Pourquoi la chirurgie micrographique de Mohs change tout
En chirurgie classique, l’anatomopathologiste examine la pièce sous forme de tranches verticales ; moins de 1 % des berges est analysé. Le Mohs, grâce aux coupes tangentielles, analyse 100 % du pourtour de la collerette, ce qui réduit considérablement le risque de récidive et la quantité de peau saine retirée.
Les taux de guérison cités ci-dessus concernent principalement le carcinome basocellulaire. Pour les autres tumeurs (carcinome épidermoïde, lentigo maligna, DFSP, tumeurs annexielles), les taux varient et seront détaillés en consultation selon votre cas.
Le Dr Gianfermi pratique préférentiellement le Mohs classique (coupes congelées, résultat le jour même), et réserve le Slow Mohs (coupes en paraffine sur 24 à 48 h, avec immunomarquages) à certaines indications spécifiques.
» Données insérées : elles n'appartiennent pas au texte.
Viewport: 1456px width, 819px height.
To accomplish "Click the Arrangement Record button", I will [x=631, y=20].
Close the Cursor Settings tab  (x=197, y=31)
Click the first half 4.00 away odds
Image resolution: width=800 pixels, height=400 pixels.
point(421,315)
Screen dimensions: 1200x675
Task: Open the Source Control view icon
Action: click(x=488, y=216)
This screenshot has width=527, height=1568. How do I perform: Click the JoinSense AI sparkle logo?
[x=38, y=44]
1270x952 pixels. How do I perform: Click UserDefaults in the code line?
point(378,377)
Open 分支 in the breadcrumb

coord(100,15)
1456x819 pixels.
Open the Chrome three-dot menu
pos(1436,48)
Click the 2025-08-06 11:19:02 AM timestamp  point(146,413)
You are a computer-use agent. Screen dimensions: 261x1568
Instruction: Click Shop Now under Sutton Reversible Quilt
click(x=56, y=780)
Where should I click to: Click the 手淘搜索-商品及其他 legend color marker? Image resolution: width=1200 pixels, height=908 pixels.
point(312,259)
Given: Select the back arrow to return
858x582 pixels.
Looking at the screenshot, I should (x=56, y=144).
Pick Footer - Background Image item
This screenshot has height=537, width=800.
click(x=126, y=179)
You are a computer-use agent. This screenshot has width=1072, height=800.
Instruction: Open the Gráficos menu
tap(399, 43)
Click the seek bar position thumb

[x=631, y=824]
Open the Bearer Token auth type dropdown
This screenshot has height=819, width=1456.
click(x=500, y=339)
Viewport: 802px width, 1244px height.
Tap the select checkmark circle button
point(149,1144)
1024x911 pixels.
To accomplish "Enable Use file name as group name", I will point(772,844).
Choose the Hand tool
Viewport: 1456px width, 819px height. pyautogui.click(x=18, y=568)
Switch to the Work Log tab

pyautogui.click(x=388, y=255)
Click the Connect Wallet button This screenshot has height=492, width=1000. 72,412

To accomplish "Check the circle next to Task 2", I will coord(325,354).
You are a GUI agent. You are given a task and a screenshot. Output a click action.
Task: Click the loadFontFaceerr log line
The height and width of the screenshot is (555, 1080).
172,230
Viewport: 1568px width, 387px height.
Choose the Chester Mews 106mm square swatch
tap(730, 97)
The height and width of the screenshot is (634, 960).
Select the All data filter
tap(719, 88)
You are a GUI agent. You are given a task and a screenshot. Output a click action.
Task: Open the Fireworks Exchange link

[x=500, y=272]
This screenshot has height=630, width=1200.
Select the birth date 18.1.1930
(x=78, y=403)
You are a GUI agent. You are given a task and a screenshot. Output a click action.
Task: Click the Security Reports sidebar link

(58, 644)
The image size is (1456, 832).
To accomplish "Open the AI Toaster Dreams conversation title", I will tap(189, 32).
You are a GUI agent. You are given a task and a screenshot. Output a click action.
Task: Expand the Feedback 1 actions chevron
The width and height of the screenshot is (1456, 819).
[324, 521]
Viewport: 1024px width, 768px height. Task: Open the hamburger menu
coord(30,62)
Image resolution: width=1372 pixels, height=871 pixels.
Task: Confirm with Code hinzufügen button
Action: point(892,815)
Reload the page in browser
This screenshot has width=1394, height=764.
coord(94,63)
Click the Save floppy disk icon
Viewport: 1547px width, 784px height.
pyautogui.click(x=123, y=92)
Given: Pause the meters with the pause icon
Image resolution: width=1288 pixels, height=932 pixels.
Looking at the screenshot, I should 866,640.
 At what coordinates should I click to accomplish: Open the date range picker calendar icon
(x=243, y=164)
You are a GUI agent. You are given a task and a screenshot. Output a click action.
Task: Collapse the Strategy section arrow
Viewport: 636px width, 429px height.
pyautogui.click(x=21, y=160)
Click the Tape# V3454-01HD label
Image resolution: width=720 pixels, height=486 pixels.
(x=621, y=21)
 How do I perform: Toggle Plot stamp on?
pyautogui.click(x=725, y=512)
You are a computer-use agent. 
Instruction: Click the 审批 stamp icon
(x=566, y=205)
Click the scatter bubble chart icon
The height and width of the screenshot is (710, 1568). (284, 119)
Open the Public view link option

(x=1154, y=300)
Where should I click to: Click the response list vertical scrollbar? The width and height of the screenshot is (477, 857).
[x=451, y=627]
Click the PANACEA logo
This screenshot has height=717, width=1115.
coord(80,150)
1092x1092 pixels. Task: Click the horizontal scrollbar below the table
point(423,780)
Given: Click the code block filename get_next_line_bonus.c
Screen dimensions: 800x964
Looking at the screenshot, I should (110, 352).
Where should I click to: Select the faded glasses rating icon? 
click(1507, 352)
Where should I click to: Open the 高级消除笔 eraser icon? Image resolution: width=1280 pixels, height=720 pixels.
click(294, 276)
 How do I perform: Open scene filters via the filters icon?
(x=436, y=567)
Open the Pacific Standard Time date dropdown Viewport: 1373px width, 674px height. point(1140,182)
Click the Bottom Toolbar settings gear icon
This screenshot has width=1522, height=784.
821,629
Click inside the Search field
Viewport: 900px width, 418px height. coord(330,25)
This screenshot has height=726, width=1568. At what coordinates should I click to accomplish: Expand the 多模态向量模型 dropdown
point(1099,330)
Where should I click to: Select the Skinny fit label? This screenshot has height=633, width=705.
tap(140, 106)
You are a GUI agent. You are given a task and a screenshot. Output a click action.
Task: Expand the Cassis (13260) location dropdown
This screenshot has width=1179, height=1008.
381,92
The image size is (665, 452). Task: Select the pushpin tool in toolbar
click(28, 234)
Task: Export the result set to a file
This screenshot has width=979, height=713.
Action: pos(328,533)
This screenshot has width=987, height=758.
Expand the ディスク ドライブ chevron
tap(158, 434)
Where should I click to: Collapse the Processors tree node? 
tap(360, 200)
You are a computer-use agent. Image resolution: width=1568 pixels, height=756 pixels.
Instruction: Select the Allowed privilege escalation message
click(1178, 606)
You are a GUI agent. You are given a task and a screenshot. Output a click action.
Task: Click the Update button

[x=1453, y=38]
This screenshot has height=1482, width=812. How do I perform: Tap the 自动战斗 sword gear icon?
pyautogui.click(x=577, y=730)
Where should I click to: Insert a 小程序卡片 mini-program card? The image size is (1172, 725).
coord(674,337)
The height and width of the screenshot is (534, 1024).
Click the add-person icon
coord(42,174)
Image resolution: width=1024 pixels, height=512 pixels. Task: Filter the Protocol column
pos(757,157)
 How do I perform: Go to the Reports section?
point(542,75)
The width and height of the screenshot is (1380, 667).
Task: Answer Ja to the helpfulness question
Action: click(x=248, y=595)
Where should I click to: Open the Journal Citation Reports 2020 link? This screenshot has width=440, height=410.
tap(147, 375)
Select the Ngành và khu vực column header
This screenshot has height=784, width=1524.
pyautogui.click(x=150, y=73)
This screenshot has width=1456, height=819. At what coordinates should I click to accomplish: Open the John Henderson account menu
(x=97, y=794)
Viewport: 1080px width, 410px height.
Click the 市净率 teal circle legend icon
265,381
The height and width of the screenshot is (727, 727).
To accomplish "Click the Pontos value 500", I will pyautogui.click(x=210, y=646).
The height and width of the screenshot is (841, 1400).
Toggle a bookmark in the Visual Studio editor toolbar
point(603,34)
Le choix de la technique se fait en consultation préalable obligatoire.
Mohs ou exérèse classique ? Le bon outil au bon moment
Le Mohs n’est pas la technique de référence pour tous les cancers cutanés. Pour un petit carcinome basocellulaire bien limité du tronc ou des membres, en zone non sensible, l’exérèse classique avec marges standard reste appropriée. En revanche, la chirurgie de Mohs ne s’applique pas au mélanome invasif, pour lequel l’exérèse large standard selon les recommandations reste la prise en charge de référence. Le Mohs trouve sa place lorsque la préservation tissulaire et le contrôle exhaustif des marges sont tous deux essentiels, notamment pour certains carcinomes cutanés.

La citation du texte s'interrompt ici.